┌──
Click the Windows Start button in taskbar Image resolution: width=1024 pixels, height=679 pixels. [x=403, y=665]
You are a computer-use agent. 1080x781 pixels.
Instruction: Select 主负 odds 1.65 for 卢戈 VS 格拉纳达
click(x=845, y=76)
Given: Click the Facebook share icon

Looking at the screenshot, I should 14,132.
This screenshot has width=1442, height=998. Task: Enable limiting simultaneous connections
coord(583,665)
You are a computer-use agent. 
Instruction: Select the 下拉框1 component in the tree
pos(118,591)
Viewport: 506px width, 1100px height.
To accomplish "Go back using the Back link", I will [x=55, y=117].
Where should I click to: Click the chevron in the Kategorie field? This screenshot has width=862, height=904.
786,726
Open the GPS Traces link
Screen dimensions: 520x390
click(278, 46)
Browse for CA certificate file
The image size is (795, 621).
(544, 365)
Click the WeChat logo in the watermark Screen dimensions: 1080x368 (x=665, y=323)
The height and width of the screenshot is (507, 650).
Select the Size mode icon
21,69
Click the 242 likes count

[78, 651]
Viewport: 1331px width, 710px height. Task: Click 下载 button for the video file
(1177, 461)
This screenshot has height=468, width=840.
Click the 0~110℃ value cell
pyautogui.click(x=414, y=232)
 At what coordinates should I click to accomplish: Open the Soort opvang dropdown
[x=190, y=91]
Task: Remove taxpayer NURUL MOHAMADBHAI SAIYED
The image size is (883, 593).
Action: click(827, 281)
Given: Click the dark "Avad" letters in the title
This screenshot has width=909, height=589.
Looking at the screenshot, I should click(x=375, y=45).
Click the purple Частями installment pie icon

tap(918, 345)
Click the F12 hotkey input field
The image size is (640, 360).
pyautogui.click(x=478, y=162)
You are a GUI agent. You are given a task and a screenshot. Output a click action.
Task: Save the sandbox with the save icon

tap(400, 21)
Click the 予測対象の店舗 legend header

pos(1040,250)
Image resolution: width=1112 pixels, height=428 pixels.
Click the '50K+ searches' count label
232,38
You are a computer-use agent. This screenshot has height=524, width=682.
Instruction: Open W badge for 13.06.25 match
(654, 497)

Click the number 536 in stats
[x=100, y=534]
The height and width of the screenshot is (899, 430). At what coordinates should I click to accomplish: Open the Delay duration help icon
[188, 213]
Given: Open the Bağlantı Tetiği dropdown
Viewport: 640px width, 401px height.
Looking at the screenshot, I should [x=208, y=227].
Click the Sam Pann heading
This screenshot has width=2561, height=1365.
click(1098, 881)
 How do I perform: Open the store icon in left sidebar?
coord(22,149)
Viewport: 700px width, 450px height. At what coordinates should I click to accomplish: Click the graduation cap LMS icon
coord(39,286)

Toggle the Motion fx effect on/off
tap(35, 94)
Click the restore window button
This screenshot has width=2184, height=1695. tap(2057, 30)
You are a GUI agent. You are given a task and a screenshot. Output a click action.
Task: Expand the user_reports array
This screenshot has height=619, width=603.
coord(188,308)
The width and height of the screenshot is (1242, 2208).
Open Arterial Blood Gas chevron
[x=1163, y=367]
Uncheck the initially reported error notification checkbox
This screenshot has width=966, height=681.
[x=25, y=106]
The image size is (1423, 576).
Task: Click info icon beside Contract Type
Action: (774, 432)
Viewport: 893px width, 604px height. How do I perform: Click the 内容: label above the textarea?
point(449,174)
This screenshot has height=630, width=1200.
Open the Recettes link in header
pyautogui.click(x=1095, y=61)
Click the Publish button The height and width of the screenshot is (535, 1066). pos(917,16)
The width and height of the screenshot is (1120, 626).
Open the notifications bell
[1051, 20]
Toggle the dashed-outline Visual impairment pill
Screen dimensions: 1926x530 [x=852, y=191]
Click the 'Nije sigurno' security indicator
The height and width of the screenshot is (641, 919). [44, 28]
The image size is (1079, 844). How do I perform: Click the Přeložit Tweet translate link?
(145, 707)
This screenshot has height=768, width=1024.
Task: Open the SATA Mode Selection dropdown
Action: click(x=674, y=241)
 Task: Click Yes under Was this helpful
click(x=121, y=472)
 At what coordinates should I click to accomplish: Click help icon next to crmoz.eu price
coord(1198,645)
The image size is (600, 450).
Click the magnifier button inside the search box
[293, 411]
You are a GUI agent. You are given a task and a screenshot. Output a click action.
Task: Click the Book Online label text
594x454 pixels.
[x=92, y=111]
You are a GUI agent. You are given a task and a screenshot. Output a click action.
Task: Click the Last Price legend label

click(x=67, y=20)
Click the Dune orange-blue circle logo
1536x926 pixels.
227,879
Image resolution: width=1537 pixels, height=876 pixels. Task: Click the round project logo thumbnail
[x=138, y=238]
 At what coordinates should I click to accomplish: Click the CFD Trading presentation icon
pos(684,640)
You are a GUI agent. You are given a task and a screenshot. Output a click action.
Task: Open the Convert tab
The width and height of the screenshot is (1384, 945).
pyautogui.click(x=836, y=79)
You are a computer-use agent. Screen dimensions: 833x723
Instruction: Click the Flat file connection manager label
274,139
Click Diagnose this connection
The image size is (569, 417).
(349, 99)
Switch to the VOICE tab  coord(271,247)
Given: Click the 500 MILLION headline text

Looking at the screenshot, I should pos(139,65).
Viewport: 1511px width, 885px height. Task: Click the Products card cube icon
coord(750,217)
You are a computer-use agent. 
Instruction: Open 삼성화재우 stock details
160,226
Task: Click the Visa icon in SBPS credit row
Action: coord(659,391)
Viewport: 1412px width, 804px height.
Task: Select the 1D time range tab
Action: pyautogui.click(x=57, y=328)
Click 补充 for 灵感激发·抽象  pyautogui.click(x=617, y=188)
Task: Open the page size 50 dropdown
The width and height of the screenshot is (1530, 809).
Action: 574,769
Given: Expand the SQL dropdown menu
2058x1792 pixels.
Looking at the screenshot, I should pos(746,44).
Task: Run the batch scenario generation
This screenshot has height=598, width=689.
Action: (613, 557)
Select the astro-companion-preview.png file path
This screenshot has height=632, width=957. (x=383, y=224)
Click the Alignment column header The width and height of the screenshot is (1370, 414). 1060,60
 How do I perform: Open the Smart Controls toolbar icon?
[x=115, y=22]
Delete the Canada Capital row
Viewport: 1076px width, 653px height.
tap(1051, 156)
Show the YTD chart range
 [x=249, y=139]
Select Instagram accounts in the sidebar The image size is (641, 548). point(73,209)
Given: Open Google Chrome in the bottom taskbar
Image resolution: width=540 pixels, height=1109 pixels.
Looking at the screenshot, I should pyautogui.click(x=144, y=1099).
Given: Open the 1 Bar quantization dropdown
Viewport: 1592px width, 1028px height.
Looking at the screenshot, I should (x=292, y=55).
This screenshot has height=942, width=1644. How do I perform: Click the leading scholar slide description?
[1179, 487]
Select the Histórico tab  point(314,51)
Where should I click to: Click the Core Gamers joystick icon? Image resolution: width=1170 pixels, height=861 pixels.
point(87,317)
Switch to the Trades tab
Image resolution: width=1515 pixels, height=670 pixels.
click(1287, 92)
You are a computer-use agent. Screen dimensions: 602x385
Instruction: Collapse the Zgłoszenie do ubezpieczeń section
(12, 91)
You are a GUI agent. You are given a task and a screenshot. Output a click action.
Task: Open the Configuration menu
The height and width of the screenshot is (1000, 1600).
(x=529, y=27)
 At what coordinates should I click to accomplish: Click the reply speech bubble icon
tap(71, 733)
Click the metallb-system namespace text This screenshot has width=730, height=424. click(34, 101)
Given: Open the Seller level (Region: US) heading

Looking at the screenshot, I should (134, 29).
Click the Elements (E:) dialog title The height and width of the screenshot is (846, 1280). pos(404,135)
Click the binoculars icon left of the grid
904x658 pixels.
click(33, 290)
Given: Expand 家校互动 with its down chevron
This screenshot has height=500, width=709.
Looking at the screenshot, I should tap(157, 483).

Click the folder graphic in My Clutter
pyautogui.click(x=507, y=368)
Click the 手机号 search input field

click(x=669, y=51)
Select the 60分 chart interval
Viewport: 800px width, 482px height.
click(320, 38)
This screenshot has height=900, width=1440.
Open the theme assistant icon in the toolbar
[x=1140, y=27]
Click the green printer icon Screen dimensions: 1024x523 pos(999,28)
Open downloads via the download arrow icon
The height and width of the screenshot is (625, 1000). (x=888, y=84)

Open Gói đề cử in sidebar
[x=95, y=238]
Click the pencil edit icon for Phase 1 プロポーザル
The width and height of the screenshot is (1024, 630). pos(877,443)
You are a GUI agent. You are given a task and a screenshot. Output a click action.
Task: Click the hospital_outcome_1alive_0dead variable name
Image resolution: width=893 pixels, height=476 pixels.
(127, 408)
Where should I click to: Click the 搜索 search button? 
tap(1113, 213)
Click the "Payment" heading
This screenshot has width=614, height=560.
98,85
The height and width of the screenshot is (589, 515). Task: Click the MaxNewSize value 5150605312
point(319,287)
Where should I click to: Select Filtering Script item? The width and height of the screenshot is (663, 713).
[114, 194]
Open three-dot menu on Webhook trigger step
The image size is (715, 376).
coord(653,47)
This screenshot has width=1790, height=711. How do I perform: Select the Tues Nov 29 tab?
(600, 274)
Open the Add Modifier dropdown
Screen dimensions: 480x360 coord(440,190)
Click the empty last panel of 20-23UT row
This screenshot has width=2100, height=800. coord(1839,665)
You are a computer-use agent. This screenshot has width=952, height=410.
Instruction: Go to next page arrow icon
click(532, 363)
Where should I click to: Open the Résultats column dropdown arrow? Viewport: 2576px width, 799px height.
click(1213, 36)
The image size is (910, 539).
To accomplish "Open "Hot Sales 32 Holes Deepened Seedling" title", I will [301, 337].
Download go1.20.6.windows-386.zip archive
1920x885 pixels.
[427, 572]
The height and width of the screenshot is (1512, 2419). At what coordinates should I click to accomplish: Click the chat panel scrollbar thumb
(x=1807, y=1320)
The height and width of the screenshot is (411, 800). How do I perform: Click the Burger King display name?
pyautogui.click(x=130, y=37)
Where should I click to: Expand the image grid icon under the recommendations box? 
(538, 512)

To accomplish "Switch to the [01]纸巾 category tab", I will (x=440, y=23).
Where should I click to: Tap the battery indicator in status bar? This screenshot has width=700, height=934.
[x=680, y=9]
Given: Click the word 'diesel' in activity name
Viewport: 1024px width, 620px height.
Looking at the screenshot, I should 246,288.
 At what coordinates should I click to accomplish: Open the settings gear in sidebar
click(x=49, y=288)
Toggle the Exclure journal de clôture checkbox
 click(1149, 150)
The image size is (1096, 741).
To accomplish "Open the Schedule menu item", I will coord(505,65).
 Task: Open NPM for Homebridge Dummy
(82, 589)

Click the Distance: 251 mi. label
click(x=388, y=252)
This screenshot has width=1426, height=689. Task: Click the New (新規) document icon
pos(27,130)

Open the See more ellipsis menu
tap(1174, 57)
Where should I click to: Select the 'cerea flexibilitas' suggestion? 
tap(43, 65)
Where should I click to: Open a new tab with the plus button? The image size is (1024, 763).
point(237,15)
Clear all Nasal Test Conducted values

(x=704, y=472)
└──
What the task asks.
Your answer should be the lines above from the one containing "Viewport: 506px width, 1100px height." through the one containing "The height and width of the screenshot is (507, 650).", copied exactly and with both ends kept.

Response box.
Viewport: 506px width, 1100px height.
To accomplish "Go back using the Back link", I will [x=55, y=117].
Where should I click to: Click the chevron in the Kategorie field? This screenshot has width=862, height=904.
786,726
Open the GPS Traces link
Screen dimensions: 520x390
click(278, 46)
Browse for CA certificate file
The image size is (795, 621).
(544, 365)
Click the WeChat logo in the watermark Screen dimensions: 1080x368 (x=665, y=323)
The height and width of the screenshot is (507, 650).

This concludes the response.